[Exercise details] Which lines in the data below contain the string "Meilleures"? Show each one.

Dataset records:
# # # # #
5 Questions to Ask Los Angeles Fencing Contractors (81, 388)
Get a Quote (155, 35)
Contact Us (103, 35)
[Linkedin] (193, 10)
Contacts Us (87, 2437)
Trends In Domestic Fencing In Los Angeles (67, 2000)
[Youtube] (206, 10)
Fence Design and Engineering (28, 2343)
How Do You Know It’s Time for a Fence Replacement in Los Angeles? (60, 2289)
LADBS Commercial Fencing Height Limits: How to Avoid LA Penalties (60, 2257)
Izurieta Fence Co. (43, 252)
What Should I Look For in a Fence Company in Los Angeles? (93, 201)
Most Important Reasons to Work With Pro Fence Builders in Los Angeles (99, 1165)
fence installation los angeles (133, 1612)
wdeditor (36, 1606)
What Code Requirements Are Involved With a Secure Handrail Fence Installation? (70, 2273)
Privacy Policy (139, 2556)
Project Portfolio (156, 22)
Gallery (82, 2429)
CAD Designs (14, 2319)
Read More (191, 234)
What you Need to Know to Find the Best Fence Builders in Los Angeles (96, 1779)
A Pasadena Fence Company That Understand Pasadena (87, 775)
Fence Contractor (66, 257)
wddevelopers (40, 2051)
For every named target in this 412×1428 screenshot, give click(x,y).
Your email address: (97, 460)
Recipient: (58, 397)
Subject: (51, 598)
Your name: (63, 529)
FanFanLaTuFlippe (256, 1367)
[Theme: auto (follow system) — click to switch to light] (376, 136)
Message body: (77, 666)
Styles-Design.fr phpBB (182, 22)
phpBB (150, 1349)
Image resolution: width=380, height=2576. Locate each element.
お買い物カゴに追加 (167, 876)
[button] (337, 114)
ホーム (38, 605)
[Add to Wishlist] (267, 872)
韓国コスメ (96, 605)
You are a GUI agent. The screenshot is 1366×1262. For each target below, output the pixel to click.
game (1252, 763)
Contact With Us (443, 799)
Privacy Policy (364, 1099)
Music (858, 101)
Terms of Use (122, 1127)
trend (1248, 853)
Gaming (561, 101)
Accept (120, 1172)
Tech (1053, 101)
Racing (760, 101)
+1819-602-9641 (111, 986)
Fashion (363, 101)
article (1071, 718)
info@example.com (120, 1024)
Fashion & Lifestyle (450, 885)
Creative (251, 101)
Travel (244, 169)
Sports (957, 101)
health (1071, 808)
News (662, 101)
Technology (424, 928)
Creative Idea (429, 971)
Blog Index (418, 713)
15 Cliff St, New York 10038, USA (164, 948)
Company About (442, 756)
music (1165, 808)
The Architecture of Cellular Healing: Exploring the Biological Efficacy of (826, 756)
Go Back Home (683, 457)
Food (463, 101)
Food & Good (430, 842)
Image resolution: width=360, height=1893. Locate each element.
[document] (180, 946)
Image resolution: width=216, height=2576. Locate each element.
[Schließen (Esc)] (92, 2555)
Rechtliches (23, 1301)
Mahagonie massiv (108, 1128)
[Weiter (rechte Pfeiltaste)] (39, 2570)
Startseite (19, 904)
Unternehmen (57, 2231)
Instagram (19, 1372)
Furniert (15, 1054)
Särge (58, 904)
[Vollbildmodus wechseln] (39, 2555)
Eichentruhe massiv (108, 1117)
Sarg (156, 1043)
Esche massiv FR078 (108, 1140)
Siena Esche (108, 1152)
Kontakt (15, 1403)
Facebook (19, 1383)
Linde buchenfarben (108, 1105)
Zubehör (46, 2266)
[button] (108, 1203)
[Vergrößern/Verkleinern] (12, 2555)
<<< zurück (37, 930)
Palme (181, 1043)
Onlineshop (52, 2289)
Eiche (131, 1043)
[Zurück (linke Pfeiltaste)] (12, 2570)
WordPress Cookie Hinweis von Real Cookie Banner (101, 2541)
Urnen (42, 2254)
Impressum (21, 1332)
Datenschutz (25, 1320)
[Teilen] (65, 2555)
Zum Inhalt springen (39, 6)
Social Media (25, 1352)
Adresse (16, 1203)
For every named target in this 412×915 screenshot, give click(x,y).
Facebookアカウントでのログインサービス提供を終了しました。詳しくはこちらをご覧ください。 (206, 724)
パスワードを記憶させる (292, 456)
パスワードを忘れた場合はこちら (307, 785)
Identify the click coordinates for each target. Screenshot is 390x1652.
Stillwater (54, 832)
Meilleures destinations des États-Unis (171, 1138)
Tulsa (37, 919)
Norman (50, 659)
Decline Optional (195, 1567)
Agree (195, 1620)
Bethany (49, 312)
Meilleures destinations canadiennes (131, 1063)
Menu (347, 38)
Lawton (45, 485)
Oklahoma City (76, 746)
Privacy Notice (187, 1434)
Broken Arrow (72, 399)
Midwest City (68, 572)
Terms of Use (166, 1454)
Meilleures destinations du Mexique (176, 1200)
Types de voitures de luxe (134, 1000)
# # # # #
[Result of this exercise]
Meilleures destinations des États-Unis (171, 1138)
Meilleures destinations canadiennes (131, 1063)
Meilleures destinations du Mexique (176, 1200)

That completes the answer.